Environmental conditions drive self-organization of reaction pathways in a prebiotic reaction network
Data and analysis for the "Environmental conditions drive self-organization of reaction pathways in a prebiotic reaction network" (Robinson, Daines, van Duppen, de Jong, Huck, Nature Chemistry, 2022, 14, 623–631).
The evolution of life from the prebiotic environment required a gradual process of chemical evolution towards greater molecular complexity. Elaborate prebiotically-relevant synthetic routes to the building blocks of life have been established. However, it is still unclear how functional chemical systems evolved with direction using only the interaction between inherent molecular chemical reactivity and the abiotic environment. Here, we demonstrate how complex systems of chemical reactions exhibit well-defined self-organisation in response to varying environmental conditions. This self-organisation allows the compositional complexity of the reaction products to be controlled as a function of factors such as feedstock and catalyst availability. We observe how Breslow's cycle contributes to the reaction composition by feeding C2 building blocks into the network, alongside reaction pathways dominated by formaldehyde-driven chain growth. The emergence of organised systems of chemical reactions in response to changes in the environment offers a potential mechanism for a chemical evolution process that bridges the gap between prebiotic chemical building blocks and the origin of life.
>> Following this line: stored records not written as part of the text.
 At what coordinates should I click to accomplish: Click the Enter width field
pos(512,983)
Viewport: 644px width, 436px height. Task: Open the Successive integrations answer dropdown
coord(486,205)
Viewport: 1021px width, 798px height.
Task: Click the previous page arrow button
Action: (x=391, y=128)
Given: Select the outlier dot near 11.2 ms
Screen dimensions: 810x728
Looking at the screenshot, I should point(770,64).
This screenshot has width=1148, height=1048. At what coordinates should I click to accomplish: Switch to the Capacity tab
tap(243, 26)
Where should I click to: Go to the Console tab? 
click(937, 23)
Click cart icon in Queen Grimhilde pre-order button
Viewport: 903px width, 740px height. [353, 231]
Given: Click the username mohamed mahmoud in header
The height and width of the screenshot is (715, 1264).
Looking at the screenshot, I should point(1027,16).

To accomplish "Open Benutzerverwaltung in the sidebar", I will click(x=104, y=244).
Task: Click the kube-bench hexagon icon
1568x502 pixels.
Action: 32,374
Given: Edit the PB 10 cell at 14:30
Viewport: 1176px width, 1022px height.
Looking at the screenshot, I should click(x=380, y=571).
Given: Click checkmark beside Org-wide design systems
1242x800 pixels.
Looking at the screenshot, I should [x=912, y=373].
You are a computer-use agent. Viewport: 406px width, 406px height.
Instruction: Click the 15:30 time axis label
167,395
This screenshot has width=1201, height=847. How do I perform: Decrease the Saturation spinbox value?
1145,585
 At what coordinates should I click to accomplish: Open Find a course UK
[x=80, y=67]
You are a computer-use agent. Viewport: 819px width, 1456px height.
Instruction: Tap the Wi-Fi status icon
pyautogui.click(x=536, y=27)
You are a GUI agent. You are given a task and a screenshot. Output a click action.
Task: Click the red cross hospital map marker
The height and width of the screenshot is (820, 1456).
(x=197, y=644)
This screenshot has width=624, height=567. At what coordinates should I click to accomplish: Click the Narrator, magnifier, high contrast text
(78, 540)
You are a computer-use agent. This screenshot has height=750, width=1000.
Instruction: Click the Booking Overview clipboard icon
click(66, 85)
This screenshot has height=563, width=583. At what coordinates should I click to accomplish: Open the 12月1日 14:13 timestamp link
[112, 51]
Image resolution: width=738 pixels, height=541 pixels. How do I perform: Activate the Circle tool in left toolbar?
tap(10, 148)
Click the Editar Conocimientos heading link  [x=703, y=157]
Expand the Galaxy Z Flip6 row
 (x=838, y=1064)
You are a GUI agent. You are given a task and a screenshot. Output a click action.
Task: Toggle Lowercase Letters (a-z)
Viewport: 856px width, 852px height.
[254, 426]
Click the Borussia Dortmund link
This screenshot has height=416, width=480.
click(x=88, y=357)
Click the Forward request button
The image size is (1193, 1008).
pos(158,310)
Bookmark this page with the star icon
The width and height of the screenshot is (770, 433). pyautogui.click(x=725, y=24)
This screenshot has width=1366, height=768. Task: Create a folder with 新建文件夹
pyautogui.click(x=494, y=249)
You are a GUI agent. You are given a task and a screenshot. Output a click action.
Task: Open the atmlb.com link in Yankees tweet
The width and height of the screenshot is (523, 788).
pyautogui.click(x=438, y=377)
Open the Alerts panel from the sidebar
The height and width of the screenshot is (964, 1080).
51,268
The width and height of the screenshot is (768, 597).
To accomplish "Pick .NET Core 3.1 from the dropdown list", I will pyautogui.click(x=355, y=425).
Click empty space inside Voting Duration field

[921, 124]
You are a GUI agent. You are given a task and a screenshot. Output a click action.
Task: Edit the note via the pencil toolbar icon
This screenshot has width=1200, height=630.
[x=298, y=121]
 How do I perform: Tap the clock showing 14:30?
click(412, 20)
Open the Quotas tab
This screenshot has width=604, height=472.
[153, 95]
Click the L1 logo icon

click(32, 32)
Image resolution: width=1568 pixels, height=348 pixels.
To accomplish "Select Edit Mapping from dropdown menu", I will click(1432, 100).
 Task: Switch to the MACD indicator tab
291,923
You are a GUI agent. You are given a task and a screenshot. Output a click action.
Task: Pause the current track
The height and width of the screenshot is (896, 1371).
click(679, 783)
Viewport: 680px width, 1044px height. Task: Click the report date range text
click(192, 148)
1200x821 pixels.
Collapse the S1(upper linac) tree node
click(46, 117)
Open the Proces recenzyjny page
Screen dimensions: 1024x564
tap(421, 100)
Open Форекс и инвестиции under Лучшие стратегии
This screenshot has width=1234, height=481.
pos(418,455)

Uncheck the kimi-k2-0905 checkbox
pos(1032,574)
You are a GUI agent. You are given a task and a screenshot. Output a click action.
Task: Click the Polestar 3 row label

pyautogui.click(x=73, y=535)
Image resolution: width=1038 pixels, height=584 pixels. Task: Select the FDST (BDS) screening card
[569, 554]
Contains a compound numbering scheme for the manuscript (compound_numbering.txt) and general compound information (compound_properties.csv).
Contains folders named according to experiment codes containing data reports of compound concentrations determined from GC-MS and HPLC data.
Contains the average concentrations (AverageData.csv) and concentration amplitudes (AmplitudeData.csv) determined for each experiment.
Contains experimental conditions (Experiment_parameters.csv) for each experiment, and selected experiment code series corresponding to systematic variations in conditions (Series_info.csv).
Contains a full list of rule-generated formose reactions (FullFormoseReaction.txt) and the reaction classes assigned to each reaction (reaction_class_assignments.json).
Contains notes on the data analysis.
A container for plotting data (note: .png files are ignored by the git repository). This should be empty.
Contains a set of reaction SMARTS strings used to generate the formose reaction (reaction_SMARTS_templates.tsv). These reaction SMARTS strings define reaction classes.
Lists of reactions for each modulated experiment in as reaction SMILES strings. Files are named according to experiment code.
Python scripts used to analyse and plot the data. It is possible to run each script individually, provided that the correct data files are present in the repository. Reading and writing of files is designed to work within the directory structure of this repository. The primary source of data with respect to the analysis in this repository are the data files in DATA/DATA_REPORTS
and the reaction rules outlined in REACTION_INFO/reaction_smarts_templates.csv
. All other data files are derived from these sources using the scripts in SCRIPTS/DATA_PREP
.
The scripts in SCRIPTS/DATA_PRESENT
are for data visualisation purposes (for example, for inclusion as figures in the main text and supplementary information). They convert the various data files into graphical formats.
The programs contained in this repository require Python 3.9.2 and the rdkit, numpy, scipy, networkx, pandas matplotlib and sklearn libraries (see environment.yaml
).
This software should work on all systems capable of installing the dependencies described above. It has been run successfully on MacOS (10.15) and Windows (Windows 10) machines.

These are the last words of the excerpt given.